(Saved entries)
---

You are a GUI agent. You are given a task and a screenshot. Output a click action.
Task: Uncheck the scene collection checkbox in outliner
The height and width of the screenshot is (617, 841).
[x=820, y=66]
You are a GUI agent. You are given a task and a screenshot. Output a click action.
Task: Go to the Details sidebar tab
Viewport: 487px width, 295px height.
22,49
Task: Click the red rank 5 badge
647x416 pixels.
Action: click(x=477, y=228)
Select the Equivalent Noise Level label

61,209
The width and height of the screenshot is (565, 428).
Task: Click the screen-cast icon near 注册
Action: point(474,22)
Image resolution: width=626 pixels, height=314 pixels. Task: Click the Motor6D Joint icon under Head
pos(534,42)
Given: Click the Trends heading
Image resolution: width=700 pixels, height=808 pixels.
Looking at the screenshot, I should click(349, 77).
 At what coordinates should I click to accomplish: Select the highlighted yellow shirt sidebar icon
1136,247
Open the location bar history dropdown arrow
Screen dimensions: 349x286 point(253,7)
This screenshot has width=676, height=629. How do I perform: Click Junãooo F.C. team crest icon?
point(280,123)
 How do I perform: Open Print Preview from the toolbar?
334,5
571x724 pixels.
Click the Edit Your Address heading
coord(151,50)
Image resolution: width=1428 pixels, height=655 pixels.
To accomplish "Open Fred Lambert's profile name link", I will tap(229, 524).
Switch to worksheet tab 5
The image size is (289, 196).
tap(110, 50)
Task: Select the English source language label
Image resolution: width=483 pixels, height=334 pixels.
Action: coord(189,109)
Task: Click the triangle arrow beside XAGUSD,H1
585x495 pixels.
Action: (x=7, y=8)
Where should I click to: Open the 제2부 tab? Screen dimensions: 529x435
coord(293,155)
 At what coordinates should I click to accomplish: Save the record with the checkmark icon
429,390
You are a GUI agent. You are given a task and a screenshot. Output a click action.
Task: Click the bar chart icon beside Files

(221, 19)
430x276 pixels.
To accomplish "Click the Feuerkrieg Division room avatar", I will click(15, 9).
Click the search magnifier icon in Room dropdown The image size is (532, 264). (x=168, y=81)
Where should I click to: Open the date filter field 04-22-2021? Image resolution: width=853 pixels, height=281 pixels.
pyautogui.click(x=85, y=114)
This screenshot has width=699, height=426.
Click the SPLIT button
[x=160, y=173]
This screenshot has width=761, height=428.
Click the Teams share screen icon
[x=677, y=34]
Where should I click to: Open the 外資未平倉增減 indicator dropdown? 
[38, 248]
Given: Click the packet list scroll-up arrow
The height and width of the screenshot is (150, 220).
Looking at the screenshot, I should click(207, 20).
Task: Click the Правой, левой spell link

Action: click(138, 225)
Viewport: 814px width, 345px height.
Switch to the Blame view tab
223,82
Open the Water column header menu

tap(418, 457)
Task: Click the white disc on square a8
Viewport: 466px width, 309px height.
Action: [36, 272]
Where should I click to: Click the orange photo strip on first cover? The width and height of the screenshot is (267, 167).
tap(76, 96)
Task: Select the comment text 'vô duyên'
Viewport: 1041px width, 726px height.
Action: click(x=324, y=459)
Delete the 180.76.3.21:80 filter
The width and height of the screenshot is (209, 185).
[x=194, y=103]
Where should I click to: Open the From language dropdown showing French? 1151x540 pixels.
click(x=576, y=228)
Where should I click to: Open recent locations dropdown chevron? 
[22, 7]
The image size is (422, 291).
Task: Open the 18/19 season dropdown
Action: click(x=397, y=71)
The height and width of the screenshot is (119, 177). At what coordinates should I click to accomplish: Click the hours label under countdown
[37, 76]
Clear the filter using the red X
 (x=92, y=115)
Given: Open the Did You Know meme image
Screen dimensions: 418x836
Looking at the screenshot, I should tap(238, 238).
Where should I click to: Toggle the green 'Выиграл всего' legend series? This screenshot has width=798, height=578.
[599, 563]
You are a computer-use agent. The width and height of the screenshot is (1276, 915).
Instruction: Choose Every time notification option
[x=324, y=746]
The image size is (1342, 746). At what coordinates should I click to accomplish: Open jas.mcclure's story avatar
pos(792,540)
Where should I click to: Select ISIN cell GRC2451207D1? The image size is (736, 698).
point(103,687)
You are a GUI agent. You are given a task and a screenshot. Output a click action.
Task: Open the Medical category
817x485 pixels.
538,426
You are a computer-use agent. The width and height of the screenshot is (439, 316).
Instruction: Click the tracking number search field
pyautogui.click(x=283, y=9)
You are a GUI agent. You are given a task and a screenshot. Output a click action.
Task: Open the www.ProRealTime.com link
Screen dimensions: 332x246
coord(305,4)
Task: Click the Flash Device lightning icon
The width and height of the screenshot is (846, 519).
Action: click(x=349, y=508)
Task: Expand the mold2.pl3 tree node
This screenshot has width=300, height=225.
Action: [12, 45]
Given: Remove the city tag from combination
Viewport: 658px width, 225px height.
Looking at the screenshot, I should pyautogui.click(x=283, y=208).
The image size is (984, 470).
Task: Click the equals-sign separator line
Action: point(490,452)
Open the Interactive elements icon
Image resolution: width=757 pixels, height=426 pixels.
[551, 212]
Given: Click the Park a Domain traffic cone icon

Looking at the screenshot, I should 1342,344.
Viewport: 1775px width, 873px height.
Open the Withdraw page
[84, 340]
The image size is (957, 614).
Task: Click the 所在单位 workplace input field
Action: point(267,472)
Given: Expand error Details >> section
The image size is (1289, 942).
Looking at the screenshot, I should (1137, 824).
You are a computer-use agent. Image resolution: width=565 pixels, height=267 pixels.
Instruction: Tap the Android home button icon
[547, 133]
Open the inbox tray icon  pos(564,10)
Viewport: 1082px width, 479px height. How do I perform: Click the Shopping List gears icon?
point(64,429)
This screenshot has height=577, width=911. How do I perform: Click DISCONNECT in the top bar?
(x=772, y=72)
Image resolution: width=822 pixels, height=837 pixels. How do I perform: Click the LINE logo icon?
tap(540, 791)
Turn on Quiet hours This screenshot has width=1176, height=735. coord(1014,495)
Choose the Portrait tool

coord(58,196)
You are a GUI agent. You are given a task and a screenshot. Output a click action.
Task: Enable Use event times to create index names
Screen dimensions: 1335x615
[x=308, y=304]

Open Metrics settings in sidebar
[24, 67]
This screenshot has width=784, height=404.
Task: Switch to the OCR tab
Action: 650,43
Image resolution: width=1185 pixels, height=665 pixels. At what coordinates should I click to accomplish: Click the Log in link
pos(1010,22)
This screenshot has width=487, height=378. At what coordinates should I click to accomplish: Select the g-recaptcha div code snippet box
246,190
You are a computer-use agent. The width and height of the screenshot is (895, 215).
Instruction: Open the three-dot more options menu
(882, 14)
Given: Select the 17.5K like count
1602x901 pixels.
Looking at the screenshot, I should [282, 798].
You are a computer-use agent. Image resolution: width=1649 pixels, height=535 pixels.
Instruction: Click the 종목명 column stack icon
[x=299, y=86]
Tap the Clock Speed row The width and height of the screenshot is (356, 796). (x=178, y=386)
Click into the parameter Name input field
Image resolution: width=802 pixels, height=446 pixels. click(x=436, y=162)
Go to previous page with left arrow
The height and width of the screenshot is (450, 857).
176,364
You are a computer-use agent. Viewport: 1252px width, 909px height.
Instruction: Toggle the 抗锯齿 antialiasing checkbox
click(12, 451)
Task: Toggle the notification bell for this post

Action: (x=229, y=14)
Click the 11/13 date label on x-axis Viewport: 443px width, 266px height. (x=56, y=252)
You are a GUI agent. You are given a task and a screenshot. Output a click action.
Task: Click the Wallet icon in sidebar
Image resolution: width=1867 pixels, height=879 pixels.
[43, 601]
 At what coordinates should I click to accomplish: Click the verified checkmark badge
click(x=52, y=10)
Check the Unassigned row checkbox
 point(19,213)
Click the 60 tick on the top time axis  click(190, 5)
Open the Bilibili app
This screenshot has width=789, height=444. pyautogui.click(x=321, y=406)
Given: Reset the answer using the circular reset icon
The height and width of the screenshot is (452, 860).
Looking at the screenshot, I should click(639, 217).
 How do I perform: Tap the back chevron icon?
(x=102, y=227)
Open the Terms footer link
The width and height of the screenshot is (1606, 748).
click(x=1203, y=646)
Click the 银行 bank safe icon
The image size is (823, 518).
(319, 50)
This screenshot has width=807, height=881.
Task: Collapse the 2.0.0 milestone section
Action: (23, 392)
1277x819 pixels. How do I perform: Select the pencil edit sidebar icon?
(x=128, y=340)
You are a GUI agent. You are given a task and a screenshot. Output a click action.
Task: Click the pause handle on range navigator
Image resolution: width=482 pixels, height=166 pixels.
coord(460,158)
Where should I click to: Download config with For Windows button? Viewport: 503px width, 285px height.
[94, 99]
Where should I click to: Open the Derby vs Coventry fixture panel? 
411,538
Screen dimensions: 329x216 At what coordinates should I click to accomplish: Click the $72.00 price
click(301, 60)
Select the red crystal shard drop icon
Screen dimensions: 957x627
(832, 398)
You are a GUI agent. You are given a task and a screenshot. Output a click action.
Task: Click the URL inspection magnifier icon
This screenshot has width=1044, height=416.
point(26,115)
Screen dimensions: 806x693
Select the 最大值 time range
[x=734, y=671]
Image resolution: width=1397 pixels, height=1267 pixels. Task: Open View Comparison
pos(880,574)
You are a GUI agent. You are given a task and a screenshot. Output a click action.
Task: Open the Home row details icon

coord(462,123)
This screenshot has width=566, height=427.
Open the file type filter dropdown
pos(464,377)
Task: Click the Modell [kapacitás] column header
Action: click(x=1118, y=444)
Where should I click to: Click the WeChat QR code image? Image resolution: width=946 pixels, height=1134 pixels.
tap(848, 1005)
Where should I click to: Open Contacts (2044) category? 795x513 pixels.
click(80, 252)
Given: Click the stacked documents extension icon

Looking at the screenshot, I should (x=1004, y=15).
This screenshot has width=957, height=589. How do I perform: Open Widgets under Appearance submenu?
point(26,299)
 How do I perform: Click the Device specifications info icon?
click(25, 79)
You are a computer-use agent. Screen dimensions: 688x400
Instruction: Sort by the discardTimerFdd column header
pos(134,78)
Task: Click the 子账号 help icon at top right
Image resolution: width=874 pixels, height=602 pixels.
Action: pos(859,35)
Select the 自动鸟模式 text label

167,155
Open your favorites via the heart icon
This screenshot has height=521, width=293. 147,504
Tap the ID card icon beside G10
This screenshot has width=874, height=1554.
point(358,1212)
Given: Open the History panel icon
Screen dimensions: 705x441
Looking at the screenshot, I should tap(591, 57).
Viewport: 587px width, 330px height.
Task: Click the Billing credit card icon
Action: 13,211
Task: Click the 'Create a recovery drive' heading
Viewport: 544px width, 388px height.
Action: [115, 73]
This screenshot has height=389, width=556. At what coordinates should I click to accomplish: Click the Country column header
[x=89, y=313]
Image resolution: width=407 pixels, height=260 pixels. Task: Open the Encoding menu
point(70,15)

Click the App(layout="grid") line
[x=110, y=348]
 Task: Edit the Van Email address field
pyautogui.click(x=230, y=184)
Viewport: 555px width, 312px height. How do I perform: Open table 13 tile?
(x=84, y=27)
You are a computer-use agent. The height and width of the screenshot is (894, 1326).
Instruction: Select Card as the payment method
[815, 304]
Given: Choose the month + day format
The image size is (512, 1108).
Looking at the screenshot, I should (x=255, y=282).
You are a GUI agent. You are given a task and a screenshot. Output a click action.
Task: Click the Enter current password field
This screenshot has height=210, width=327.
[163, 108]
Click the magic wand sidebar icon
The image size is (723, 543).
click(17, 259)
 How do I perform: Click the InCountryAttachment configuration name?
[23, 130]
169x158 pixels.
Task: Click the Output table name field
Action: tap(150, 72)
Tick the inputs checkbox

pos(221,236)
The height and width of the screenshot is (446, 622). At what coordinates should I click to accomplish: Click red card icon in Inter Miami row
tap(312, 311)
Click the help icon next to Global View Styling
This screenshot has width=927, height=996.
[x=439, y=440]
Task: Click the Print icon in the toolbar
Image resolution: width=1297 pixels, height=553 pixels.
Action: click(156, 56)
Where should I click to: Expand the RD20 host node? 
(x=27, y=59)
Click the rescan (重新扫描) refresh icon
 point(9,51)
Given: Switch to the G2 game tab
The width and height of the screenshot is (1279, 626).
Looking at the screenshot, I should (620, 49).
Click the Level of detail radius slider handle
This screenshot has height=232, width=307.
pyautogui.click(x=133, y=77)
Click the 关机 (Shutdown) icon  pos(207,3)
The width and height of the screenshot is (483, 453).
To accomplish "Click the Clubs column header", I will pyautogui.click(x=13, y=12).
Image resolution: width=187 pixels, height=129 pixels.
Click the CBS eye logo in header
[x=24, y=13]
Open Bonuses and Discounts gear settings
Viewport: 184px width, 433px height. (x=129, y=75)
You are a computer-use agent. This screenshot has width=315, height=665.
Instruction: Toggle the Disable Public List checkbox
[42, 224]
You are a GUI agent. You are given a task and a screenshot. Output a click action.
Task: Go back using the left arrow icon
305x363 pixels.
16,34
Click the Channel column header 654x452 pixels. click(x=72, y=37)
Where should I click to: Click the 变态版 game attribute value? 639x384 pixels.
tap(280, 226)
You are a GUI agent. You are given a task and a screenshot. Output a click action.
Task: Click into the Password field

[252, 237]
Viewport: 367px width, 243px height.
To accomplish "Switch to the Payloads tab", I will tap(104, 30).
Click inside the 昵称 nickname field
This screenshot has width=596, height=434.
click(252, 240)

---

Looking at the data above, count each line that holds the word "magnifier" and report the count alone.

_Answer section_
2